*** Source material Section Begins ***

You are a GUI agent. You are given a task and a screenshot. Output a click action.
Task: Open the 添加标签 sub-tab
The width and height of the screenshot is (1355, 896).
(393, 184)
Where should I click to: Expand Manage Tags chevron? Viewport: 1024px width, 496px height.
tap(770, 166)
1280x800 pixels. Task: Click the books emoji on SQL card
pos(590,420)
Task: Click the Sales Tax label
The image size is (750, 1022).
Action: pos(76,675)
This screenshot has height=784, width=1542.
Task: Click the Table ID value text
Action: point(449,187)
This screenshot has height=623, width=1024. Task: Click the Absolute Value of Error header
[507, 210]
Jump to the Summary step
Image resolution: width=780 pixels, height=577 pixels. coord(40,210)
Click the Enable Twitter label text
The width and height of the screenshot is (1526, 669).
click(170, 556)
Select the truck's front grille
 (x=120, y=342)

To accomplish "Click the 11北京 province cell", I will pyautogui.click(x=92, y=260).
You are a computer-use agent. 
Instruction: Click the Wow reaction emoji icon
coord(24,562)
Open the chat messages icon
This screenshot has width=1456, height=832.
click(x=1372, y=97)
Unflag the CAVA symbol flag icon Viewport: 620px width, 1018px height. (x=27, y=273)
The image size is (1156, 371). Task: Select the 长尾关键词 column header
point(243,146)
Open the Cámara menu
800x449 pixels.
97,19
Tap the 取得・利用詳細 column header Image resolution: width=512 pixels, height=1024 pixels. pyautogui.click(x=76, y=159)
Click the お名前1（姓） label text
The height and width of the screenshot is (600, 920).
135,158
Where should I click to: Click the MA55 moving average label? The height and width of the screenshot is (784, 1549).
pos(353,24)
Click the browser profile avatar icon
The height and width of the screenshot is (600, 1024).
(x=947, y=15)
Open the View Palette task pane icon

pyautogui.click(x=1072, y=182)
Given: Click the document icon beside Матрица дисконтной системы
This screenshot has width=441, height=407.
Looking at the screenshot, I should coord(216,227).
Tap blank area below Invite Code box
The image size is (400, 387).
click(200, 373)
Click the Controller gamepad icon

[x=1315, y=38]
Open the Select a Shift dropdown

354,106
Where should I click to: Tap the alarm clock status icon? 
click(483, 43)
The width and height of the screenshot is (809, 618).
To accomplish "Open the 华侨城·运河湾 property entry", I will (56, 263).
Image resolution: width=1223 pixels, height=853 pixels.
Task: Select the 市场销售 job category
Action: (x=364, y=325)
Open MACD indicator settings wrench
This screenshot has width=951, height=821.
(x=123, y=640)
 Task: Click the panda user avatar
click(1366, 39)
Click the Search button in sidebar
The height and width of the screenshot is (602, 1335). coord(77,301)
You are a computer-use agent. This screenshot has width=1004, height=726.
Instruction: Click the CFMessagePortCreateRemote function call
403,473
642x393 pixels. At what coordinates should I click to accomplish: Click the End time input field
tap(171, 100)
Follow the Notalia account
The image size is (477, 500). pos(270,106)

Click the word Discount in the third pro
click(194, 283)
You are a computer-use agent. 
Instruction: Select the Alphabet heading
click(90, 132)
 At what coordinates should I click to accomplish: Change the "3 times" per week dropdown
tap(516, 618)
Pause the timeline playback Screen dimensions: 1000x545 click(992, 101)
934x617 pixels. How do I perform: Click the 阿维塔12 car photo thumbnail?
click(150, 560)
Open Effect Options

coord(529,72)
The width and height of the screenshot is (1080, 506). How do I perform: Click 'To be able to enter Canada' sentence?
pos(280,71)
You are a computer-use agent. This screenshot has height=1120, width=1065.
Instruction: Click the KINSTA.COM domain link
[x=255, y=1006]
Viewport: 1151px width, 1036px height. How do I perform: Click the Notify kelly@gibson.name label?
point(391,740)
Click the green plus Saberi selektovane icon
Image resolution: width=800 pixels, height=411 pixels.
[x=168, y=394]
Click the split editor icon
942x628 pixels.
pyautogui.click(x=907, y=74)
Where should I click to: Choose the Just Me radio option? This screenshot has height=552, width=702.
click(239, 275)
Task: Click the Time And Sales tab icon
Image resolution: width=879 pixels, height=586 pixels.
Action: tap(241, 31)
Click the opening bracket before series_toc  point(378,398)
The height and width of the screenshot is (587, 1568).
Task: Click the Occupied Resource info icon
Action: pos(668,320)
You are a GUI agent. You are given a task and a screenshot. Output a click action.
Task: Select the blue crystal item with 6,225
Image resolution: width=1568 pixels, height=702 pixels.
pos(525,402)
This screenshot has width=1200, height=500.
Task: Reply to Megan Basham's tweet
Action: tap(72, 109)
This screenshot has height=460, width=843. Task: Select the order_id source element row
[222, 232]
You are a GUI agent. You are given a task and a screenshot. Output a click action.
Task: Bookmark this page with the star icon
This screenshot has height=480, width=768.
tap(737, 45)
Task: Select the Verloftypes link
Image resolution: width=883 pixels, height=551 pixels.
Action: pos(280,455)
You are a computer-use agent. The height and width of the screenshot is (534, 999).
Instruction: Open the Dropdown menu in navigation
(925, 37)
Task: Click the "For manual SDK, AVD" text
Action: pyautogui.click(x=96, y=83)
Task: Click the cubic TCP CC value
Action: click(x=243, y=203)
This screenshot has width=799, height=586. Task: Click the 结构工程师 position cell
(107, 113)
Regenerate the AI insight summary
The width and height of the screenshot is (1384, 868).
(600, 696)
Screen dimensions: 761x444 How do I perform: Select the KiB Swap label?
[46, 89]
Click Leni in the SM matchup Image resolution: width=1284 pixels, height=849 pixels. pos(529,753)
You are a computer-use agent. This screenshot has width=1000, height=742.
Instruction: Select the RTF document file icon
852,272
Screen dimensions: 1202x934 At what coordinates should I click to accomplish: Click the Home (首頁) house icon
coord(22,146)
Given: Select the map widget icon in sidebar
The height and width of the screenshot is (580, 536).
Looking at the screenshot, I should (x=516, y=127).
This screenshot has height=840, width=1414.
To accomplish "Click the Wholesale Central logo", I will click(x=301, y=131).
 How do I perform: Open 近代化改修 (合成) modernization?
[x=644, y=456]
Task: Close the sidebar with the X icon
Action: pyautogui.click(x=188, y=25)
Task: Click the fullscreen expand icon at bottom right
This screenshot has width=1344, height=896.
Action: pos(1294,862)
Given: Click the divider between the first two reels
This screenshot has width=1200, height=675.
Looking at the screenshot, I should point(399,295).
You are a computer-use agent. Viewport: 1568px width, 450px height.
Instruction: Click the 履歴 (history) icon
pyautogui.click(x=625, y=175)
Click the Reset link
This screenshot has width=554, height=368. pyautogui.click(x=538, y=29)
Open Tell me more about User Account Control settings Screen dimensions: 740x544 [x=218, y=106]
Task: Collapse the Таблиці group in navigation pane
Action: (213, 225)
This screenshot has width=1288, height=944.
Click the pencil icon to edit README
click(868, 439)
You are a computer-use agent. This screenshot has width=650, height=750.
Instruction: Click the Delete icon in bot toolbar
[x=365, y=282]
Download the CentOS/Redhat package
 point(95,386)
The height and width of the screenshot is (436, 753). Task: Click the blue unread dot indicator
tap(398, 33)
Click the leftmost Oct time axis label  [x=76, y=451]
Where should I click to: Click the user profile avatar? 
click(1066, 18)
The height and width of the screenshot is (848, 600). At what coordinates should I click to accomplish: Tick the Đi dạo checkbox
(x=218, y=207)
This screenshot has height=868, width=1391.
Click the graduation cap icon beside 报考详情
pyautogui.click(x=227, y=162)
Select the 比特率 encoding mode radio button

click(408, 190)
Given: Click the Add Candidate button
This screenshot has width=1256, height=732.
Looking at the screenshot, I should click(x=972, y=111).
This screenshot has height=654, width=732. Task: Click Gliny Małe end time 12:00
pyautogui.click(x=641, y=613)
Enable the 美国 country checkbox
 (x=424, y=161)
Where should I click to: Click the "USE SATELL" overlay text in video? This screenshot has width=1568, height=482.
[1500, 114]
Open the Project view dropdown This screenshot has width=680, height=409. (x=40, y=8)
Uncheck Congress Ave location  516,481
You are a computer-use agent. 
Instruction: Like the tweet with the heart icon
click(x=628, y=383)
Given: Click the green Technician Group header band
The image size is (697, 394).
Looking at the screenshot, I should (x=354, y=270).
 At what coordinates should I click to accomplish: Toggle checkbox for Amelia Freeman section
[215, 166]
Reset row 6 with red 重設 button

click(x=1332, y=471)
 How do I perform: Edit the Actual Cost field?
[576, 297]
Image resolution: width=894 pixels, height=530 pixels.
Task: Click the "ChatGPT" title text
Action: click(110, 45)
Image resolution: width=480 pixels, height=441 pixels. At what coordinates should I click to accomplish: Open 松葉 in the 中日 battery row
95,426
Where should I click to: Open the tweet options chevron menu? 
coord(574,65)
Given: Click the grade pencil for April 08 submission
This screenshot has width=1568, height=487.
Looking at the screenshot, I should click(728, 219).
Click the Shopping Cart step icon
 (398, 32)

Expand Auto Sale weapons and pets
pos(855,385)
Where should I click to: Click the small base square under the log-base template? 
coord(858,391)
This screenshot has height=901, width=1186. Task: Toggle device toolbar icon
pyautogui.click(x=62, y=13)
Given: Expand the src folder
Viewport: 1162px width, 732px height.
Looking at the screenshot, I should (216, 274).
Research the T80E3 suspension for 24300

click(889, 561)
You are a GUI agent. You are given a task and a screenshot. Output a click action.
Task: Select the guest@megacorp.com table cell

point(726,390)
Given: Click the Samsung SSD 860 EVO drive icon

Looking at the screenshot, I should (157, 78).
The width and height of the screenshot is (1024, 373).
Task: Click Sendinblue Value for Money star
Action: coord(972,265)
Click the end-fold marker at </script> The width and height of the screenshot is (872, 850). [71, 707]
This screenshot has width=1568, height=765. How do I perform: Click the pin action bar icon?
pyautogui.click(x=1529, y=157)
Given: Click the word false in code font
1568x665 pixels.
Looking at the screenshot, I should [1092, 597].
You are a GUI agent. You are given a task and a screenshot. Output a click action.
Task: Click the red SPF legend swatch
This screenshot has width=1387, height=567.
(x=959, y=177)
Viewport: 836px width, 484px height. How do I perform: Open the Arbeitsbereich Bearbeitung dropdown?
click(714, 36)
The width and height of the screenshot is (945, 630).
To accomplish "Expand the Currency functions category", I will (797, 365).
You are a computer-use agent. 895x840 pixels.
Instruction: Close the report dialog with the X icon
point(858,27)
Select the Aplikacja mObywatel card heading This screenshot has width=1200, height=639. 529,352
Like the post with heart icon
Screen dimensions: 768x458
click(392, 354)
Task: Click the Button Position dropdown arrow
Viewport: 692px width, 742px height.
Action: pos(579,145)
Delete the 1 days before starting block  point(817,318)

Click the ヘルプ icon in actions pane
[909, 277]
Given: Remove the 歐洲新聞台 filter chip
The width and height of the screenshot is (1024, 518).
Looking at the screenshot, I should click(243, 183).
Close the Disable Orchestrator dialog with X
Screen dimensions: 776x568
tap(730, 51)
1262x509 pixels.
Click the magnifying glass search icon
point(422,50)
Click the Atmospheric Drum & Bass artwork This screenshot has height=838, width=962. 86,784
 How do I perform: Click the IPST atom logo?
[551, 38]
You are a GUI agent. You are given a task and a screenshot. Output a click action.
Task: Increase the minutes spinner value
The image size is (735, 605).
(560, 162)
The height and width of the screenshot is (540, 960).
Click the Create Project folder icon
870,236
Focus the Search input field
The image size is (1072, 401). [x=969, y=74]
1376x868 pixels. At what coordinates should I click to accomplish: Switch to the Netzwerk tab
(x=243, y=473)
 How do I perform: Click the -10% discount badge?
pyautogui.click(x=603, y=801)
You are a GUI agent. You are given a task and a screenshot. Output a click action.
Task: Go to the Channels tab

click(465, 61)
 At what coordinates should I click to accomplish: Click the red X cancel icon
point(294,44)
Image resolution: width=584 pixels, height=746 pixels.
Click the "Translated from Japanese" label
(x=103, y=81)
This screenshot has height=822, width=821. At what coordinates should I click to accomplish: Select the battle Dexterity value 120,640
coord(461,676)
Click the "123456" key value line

*** Source material Section Ends ***

» **Work required**
Repeat exactly, and only, the lines of the records above, starting with the line that contains "This screenshot has height=822, width=821." and ending with the final line, both included.

» **Reply to the exercise**
This screenshot has height=822, width=821. At what coordinates should I click to accomplish: Select the battle Dexterity value 120,640
coord(461,676)
Click the "123456" key value line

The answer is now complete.